▼
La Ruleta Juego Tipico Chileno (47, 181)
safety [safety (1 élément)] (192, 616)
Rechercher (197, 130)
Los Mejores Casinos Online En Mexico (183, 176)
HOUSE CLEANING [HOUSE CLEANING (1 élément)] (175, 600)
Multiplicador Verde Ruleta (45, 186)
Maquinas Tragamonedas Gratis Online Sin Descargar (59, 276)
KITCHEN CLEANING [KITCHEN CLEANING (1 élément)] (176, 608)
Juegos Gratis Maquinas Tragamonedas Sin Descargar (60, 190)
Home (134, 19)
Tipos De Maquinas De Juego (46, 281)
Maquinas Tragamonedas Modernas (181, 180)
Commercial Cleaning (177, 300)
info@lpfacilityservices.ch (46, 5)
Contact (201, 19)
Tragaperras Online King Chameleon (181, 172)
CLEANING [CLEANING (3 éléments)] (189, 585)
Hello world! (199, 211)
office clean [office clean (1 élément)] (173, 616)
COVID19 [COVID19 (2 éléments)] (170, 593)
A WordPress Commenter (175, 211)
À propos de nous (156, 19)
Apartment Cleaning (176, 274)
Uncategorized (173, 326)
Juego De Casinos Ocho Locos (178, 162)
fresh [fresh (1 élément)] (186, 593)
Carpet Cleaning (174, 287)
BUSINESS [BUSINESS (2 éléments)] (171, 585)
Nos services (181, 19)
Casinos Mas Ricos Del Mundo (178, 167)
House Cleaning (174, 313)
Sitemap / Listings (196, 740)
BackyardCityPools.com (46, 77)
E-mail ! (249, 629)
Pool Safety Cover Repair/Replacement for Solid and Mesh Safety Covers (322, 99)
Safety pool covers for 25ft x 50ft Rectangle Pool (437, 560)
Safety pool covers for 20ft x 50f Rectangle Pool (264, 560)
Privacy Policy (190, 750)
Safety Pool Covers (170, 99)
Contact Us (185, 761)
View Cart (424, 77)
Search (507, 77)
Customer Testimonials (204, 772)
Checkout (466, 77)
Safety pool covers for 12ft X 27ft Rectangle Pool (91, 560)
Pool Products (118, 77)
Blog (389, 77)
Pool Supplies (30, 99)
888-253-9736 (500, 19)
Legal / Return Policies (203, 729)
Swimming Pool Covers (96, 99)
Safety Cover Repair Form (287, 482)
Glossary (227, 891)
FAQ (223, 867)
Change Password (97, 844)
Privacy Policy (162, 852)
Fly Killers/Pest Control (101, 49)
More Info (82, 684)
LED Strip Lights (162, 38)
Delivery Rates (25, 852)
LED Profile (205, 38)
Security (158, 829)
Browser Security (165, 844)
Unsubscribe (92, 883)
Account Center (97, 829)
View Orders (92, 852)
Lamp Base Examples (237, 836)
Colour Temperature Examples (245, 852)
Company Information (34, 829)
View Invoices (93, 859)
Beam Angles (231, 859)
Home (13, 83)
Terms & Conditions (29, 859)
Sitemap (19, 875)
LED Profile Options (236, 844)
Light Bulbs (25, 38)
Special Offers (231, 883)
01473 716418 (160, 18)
▲
◆ **YOUR OBJECTIVE**: Extract every line of the data above and reproduce each one without any change, from the first to the last.

◆ **EXPECTED ANSWER**:
La Ruleta Juego Tipico Chileno (47, 181)
safety [safety (1 élément)] (192, 616)
Rechercher (197, 130)
Los Mejores Casinos Online En Mexico (183, 176)
HOUSE CLEANING [HOUSE CLEANING (1 élément)] (175, 600)
Multiplicador Verde Ruleta (45, 186)
Maquinas Tragamonedas Gratis Online Sin Descargar (59, 276)
KITCHEN CLEANING [KITCHEN CLEANING (1 élément)] (176, 608)
Juegos Gratis Maquinas Tragamonedas Sin Descargar (60, 190)
Home (134, 19)
Tipos De Maquinas De Juego (46, 281)
Maquinas Tragamonedas Modernas (181, 180)
Commercial Cleaning (177, 300)
info@lpfacilityservices.ch (46, 5)
Contact (201, 19)
Tragaperras Online King Chameleon (181, 172)
CLEANING [CLEANING (3 éléments)] (189, 585)
Hello world! (199, 211)
office clean [office clean (1 élément)] (173, 616)
COVID19 [COVID19 (2 éléments)] (170, 593)
A WordPress Commenter (175, 211)
À propos de nous (156, 19)
Apartment Cleaning (176, 274)
Uncategorized (173, 326)
Juego De Casinos Ocho Locos (178, 162)
fresh [fresh (1 élément)] (186, 593)
Carpet Cleaning (174, 287)
BUSINESS [BUSINESS (2 éléments)] (171, 585)
Nos services (181, 19)
Casinos Mas Ricos Del Mundo (178, 167)
House Cleaning (174, 313)
Sitemap / Listings (196, 740)
BackyardCityPools.com (46, 77)
E-mail ! (249, 629)
Pool Safety Cover Repair/Replacement for Solid and Mesh Safety Covers (322, 99)
Safety pool covers for 25ft x 50ft Rectangle Pool (437, 560)
Safety pool covers for 20ft x 50f Rectangle Pool (264, 560)
Privacy Policy (190, 750)
Safety Pool Covers (170, 99)
Contact Us (185, 761)
View Cart (424, 77)
Search (507, 77)
Customer Testimonials (204, 772)
Checkout (466, 77)
Safety pool covers for 12ft X 27ft Rectangle Pool (91, 560)
Pool Products (118, 77)
Blog (389, 77)
Pool Supplies (30, 99)
888-253-9736 (500, 19)
Legal / Return Policies (203, 729)
Swimming Pool Covers (96, 99)
Safety Cover Repair Form (287, 482)
Glossary (227, 891)
FAQ (223, 867)
Change Password (97, 844)
Privacy Policy (162, 852)
Fly Killers/Pest Control (101, 49)
More Info (82, 684)
LED Strip Lights (162, 38)
Delivery Rates (25, 852)
LED Profile (205, 38)
Security (158, 829)
Browser Security (165, 844)
Unsubscribe (92, 883)
Account Center (97, 829)
View Orders (92, 852)
Lamp Base Examples (237, 836)
Colour Temperature Examples (245, 852)
Company Information (34, 829)
View Invoices (93, 859)
Beam Angles (231, 859)
Home (13, 83)
Terms & Conditions (29, 859)
Sitemap (19, 875)
LED Profile Options (236, 844)
Light Bulbs (25, 38)
Special Offers (231, 883)
01473 716418 (160, 18)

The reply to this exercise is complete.